5 thoughts on “Anomalies: Mimicking AR4 Figure 10.4?”

  1. What is model drift?

    Heh. I knew someone would ask that. 🙂

    In principle, the way the models are run is:

    1) Guess the steady state solution you would get for some level of applied forcing. The solution you guessed is your “initial condition”. (You would pick the level of forcing that applies to the first year you intend to actually model. Let’s say that’s 1900 for cases we care about.)

    2) Because your guess is a guess, run the model for a billion zillions years at the applied forcing.

    3) Watch to see if the model reaches ‘pseudo-equilibrium. In principle, you would get the same pseudo-equilibrium answer no matter what initial condition you selected.

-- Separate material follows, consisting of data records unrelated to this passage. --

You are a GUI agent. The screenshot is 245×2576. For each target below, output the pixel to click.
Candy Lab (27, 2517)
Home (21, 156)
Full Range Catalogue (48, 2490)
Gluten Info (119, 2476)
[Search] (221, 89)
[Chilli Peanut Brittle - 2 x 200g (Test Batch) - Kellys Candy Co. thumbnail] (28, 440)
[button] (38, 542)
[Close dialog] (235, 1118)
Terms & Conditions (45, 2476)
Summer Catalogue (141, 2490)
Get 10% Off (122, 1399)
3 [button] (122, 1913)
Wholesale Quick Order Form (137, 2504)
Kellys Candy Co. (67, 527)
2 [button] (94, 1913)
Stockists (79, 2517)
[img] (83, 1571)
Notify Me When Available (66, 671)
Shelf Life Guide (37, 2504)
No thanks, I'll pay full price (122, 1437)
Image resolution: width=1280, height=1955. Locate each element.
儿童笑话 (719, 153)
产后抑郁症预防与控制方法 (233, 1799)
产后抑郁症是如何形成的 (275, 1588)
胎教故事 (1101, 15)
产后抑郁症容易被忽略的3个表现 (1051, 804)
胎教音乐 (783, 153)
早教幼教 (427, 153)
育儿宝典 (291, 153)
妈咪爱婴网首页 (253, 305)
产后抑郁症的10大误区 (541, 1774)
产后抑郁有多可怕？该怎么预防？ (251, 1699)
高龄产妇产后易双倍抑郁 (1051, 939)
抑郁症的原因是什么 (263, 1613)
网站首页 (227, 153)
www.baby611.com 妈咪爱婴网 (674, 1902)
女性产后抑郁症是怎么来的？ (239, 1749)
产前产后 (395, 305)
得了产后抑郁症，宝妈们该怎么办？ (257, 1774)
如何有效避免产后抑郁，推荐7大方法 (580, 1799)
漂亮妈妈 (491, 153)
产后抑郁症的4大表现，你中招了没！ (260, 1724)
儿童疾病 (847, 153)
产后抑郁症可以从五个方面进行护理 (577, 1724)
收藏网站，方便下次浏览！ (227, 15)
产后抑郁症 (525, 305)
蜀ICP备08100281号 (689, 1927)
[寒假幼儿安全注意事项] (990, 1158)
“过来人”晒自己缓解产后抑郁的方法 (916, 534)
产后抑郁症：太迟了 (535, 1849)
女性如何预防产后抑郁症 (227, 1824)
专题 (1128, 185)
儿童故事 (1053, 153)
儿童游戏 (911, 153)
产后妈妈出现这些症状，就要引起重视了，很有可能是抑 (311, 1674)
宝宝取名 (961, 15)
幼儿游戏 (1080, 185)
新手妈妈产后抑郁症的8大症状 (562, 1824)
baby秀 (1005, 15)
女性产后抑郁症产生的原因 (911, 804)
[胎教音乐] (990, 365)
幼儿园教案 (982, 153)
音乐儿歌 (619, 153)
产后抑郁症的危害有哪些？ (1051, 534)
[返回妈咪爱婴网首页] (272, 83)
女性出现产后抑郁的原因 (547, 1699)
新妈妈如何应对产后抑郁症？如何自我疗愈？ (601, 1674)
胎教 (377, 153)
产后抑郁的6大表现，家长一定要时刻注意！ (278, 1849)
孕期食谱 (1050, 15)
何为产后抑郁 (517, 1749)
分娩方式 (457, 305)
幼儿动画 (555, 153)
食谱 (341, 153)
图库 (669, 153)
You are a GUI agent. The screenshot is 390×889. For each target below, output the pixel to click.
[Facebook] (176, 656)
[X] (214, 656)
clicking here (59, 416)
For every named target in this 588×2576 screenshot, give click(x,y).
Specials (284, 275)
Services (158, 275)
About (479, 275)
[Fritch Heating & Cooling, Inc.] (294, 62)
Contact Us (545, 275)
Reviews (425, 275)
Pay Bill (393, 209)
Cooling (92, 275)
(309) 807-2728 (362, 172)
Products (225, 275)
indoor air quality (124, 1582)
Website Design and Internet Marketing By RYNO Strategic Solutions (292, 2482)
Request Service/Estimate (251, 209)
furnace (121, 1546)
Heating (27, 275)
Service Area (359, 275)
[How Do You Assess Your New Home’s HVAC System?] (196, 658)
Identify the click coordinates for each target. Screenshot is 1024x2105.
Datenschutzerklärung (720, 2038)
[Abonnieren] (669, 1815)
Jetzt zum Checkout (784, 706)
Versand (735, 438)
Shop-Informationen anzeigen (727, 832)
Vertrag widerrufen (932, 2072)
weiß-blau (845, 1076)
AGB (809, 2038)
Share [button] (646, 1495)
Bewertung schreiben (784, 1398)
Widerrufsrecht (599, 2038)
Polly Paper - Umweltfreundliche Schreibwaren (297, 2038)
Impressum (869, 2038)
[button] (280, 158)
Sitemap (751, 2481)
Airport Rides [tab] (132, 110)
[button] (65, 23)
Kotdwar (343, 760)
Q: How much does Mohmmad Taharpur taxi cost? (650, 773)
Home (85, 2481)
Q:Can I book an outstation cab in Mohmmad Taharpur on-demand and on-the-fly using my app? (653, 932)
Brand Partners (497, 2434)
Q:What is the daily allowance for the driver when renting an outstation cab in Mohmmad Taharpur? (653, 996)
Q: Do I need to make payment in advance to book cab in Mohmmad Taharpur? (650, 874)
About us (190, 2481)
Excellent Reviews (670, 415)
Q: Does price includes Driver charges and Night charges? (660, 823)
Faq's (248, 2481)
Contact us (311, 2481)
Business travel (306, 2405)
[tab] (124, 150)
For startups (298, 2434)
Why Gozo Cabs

    4) Continue to run the model to create a bunch more of years at “pseudo-equilibrium”. Save the data from Dec. 31, year N of these cases.

    5) Now, call some particular year after you reached “pseudo equilibrium” and call year 1900. This is your initial condition for the 20th century runs.

    6) Vary the forcing as you expect it to vary from 1900- forward. These are your “real” runs.

    6) When creating new runs, pick a different year from the spin up to call 1900. This randomizes the effect of a particular start year on your results.

    During step 2 (called “spin up”) the temperature of the planet “drifts” toward pseudo equilibrium.

    Now, suppose instead of running the model a zillion billion years in spinup, you cheaped out and ran it 400 years but picked year 100 as the initial condition for the 2oth century. Then, you might think the modeled “remembered” the initial condition in step 1. You might expect that even if you had not varied forcings as for the 20th century, the temperatures would continue to “drift” toward the pseudo-equilibrium solution.

    If you actually still have results from years 100-200 of the spin up, you can estimate this drift and subtract. (It would, of course, be better to just run the spin up longer. But… anyway. that’s model drift.)

  2. A “prediction interval” is wider than a “confidence interval”. (I leave it as homework for Boris to look up definitions.) The point is: one does not expect 95% of future observations to fall within a 95% confidence interval. What one is 95% confident about is that the interval around the sample mean contains the true mean. A rough guess would be that ~75% of observations are expected to fall within the 95% confidence interval. i.e. By random chance alone you would expect 1/4 of observations to fall outside that confidence interval. That’s pretty permissive. 2-3 years out of every decade. One standard deviation is what – a 68% confidence interval? You expect half of future (out-of-sample) points to fall outside that interval. Incredibly permissive.

  3. For some reason you ignored the other excursion outside the limits. The models underestimating temperature anomolies is not a problem, overestimating is.

  4. When you consider the task the modelers have set themselves, it’s amazing how accurate the results are. I would have thought congratulations were in order.